- Given problem: Can you return the data verbatim, starting at its first line and going on through the line containing "Action: tap(595, 171)", including that line, and leaving out the pictures?

- Entries:
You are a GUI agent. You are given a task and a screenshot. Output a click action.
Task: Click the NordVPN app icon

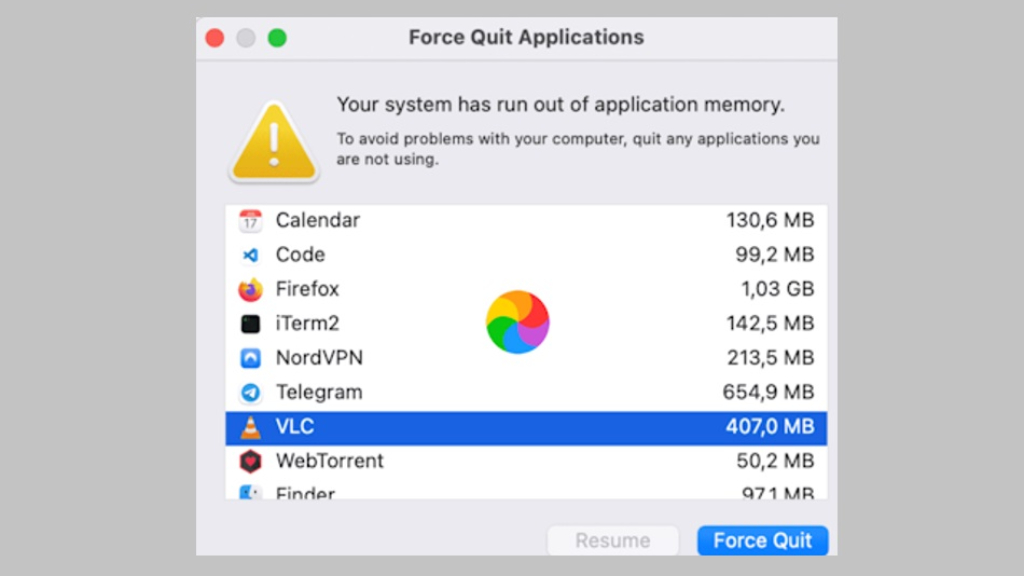[250, 358]
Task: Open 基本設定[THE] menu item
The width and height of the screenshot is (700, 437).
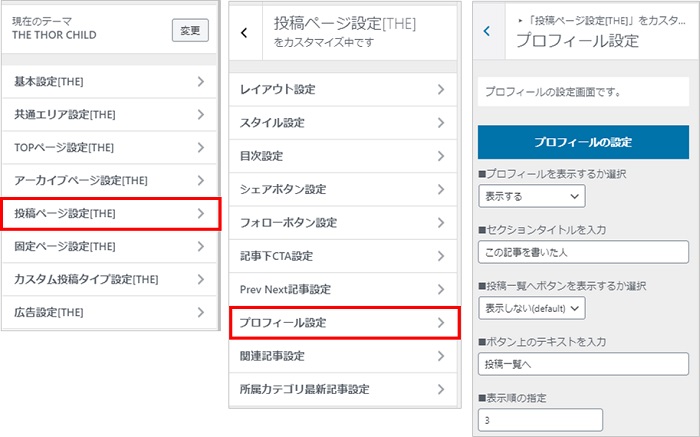Action: 108,82
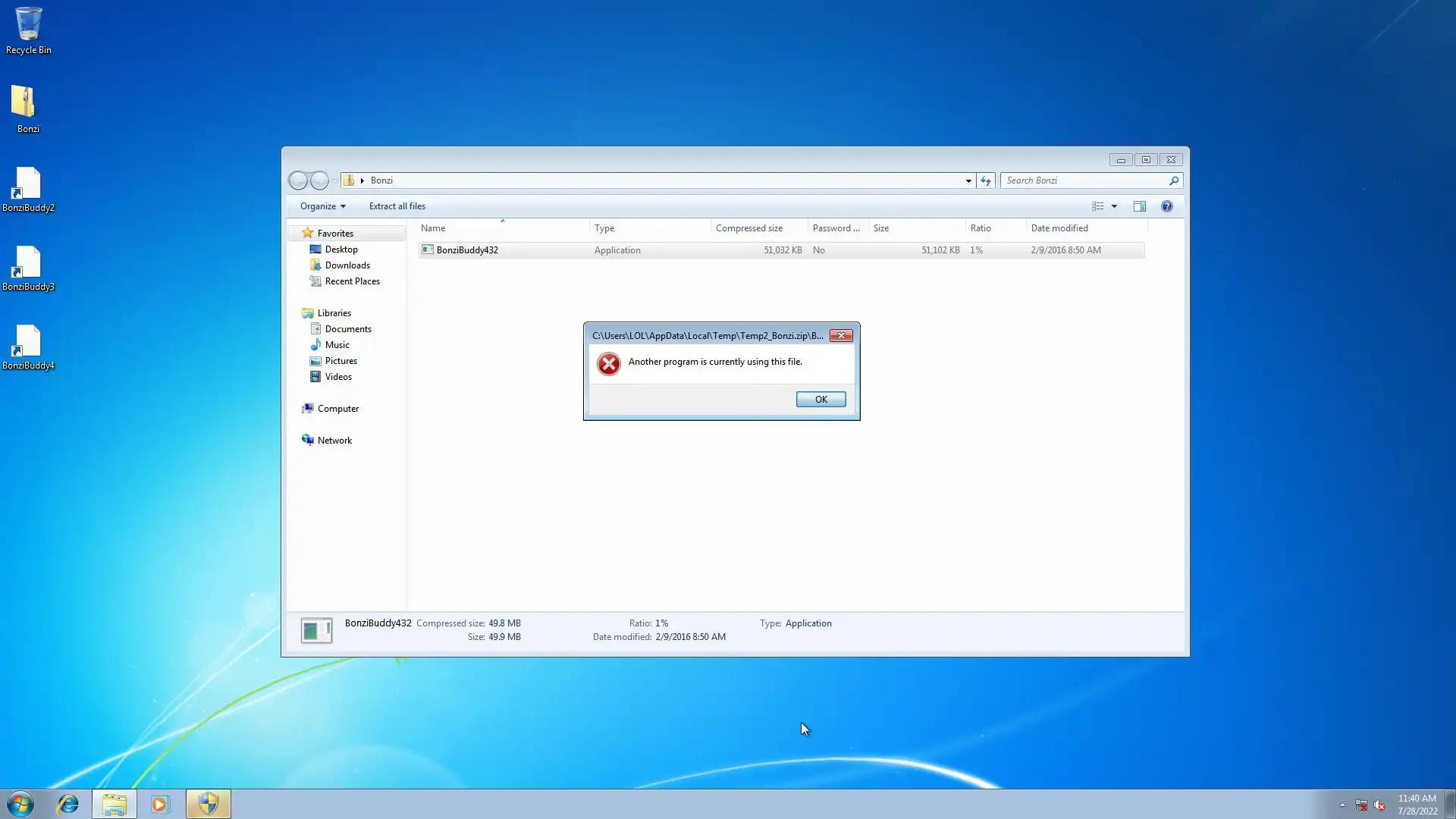Open the change view options arrow

pyautogui.click(x=1114, y=206)
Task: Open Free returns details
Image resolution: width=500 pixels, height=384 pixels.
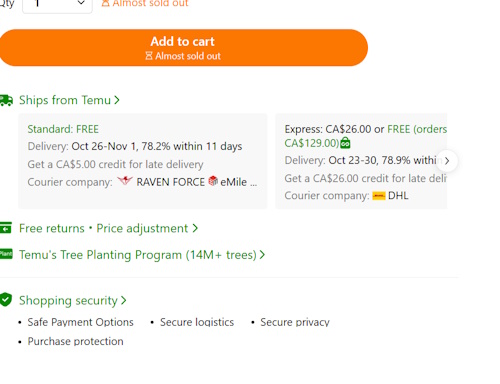Action: click(52, 228)
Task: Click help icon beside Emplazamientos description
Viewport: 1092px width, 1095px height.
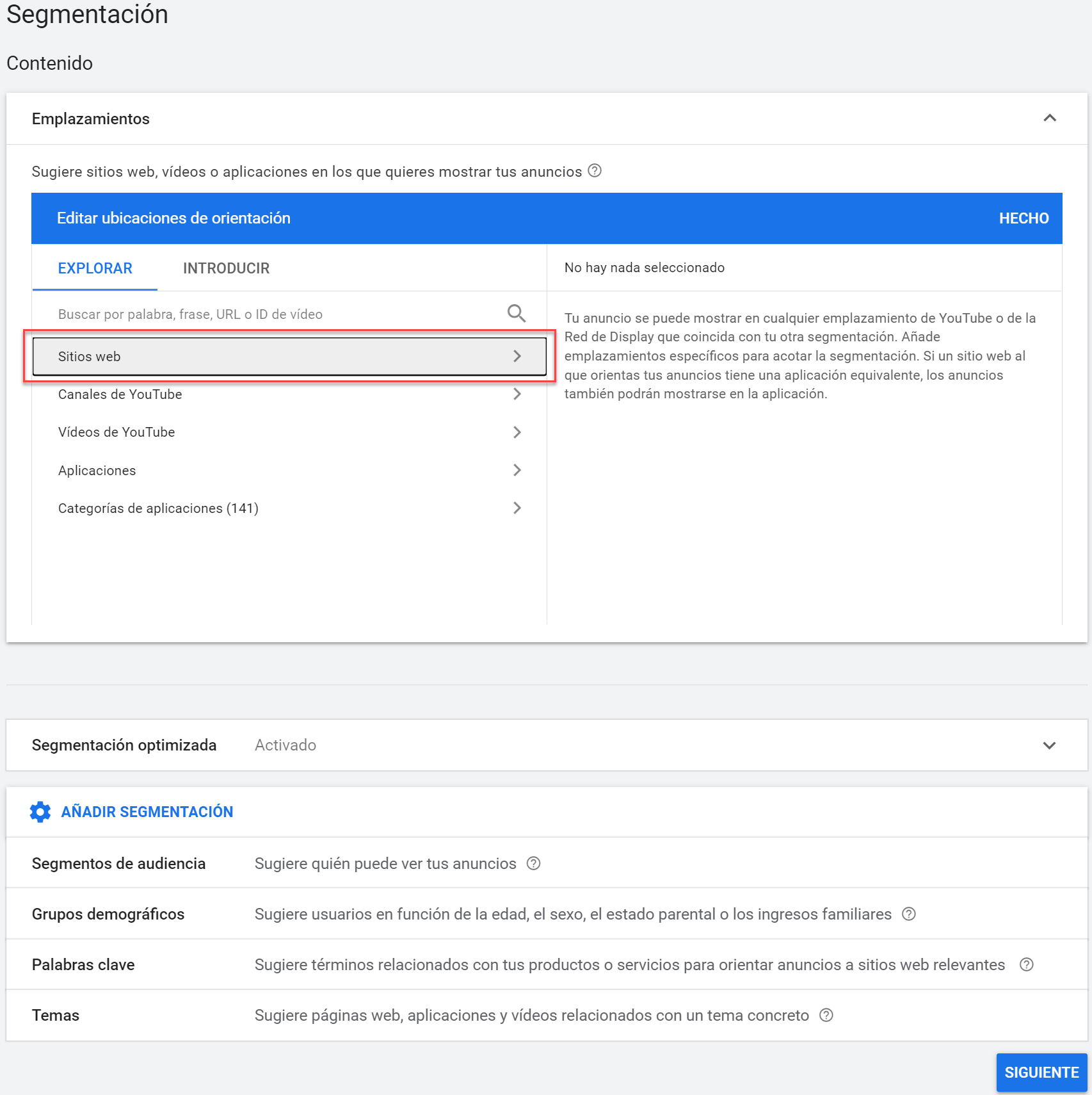Action: tap(595, 171)
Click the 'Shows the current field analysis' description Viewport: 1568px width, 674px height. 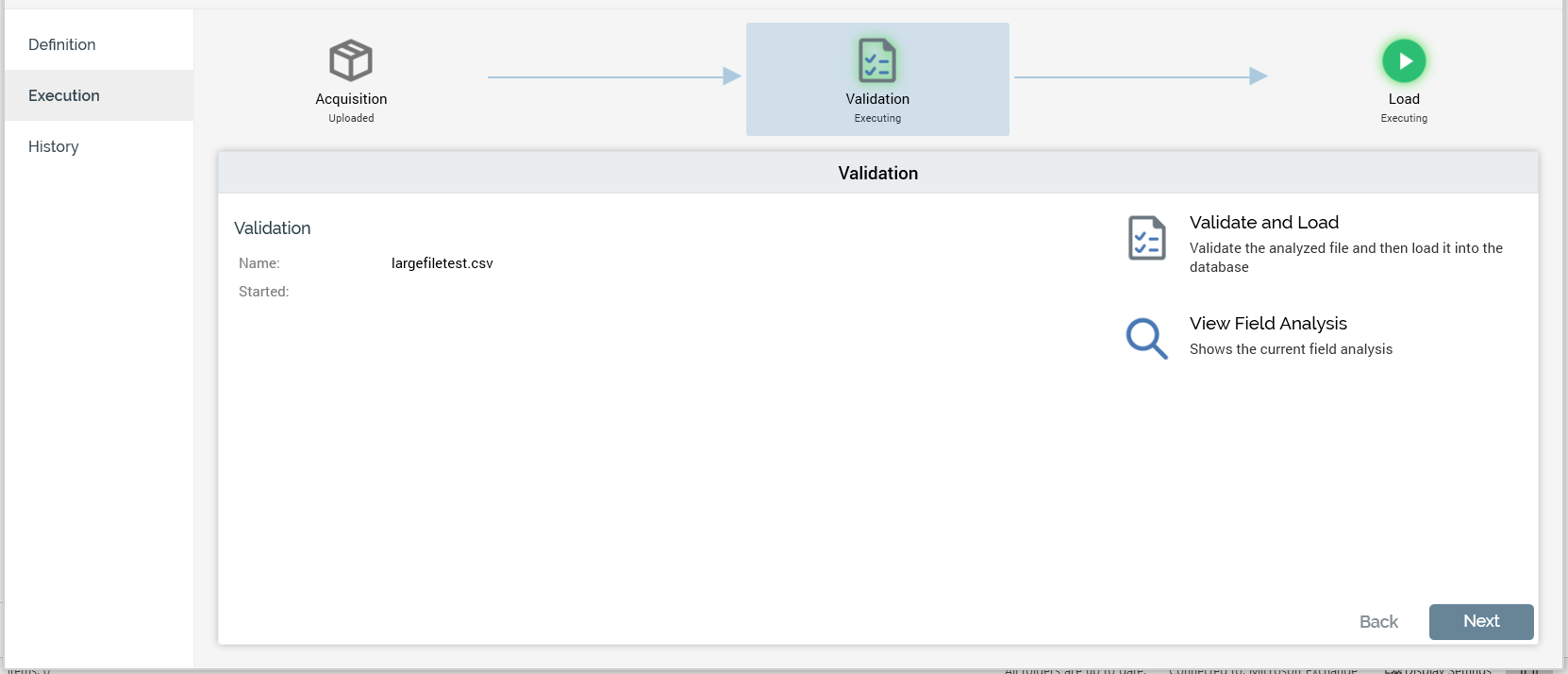click(x=1291, y=349)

- Exercise solution:
You are a GUI agent. You are given a task and a screenshot. Output a click action.
Task: Click the NordVPN app icon

[250, 358]
Task: Open 基本設定[THE] menu item
The width and height of the screenshot is (700, 437).
Action: 108,82
Open the change view options arrow

pyautogui.click(x=1114, y=206)
Task: Open Free returns details
Image resolution: width=500 pixels, height=384 pixels.
Action: click(52, 228)
Task: Click help icon beside Emplazamientos description
Viewport: 1092px width, 1095px height.
Action: tap(595, 171)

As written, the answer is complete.